Hier looks promising.  Click it.

Now in the second pane you will see
ProtoObject
  Object
    Collection
      SequenceableCollection
        ArrayedCollection
          String
            ...
Select the parent class, ArrayedCollection.
Nope, nothing promising there either!
Select the grandparent class, SequenceableCollection.
And now the 'copying' method category has quite a few
potentially interesting methods, including #copyFrom:to:.

There are four other related methods that I would argue
are in the wrong category:
  allButFirst
  allButFirst: count
  allButLast
  allButLast: count
are in the 'accessing' category.

If you want something a bit more flexible,
you could add
    drop: d take: t
      "Discard the first |d| elements of the receiver if d >= 0.
       Discard the last  |d| elements of the receiver if d <= 0.
       Return  the first |t| elements of the result   if t >= 0.
       Return  the last  |t| elements of the result   if t <= 0.
       The result is the same kind of collection as the receiver."
      |lb ub n|
      n := self size.
      d abs >= n ifTrue: [^self copyEmpty].
      d < 0
        ifTrue:  [lb := 1.   ub := n + d]
        ifFalse: [lb := d+1. ub := n].
      ub - lb + 1 <= t abs ifFalse: [
        t < 0
          ifTrue:  [lb := ub + t + 1]
          ifFalse: [ub := lb + t - 1]].
      ^self copyFrom: lb to: ub

Now I would like to suggest that you not use anything like this
*directly*.  Go back to the Playground, and evaluate

  String with: (Character codePoint: 256) <Ctrl-P>

The answer is 'Ā'. Pharo supports Unicode.  Now try

  String with: $A with: (Character codePoint: 16r0304)

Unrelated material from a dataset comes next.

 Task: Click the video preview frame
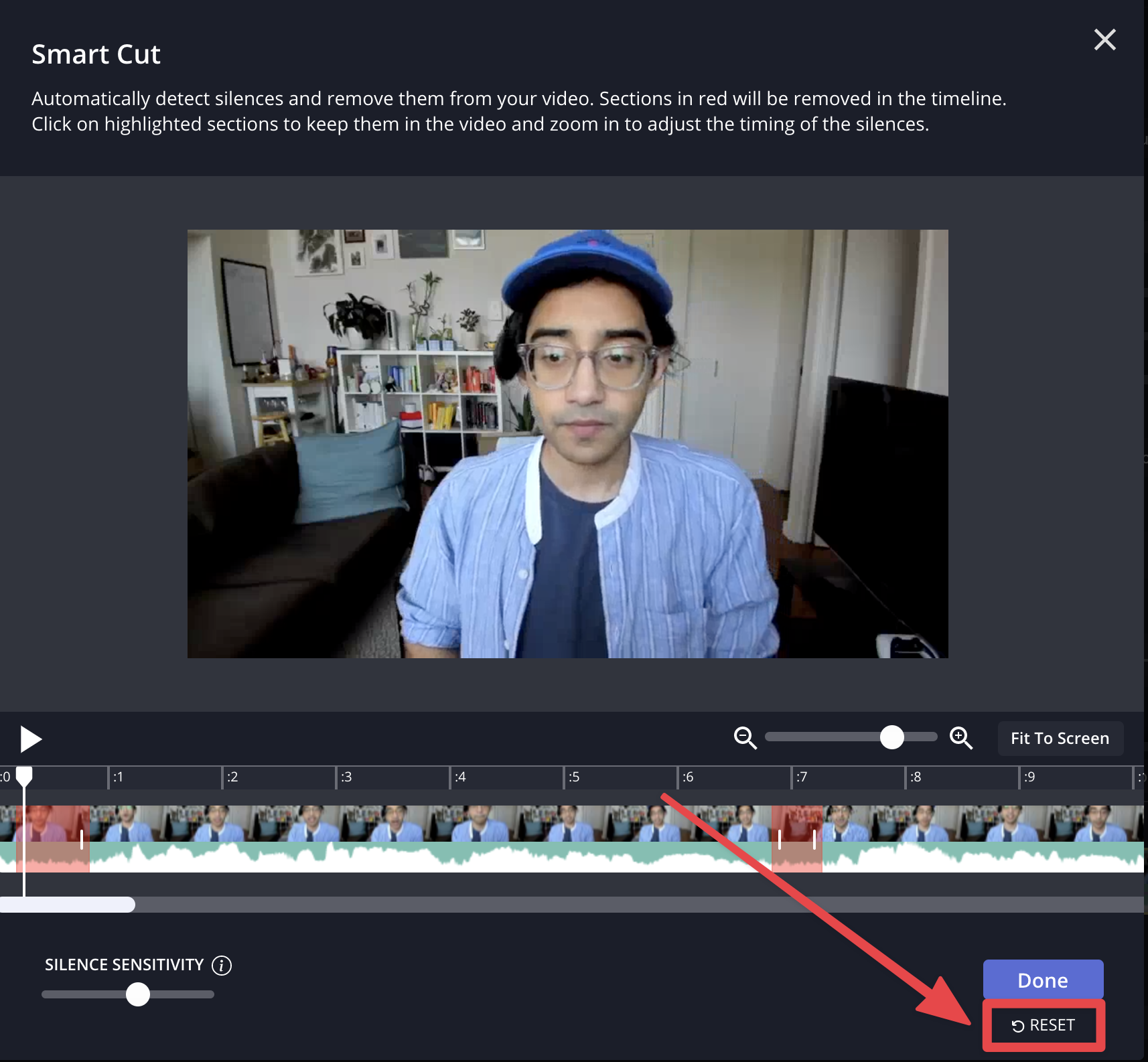567,443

In Pharo, the result looks like A followed by a separate
macron, but when it's pasted into HTML it displays
correctly as 'Ā'.  Pharo doesn't *quite* support Unicode.
If it did, the two strings with different lengths and no
codepoint in common would display exactly the same.

The Unicode standard finds it necessary to distinguish
between characters, glyphs, graphemes, grapheme clusters,
codepoints, and a couple of other things.  A Smalltalk
String is a sequence of *codepoints*, not a sequence of
"characters".  There is no upper bound on the number of
codepoints that may be needed to encode one "character"
as the end user sees it, and from there on it gets
*complicated*.

For over 20 years, it hasn't really made sense to think
of a string as a simply indexed sequence of characters.
Integer indices are a useful implementation-level detail
for remembering bounds from some "higher level" matching
technique, but are much less useful than you might expect.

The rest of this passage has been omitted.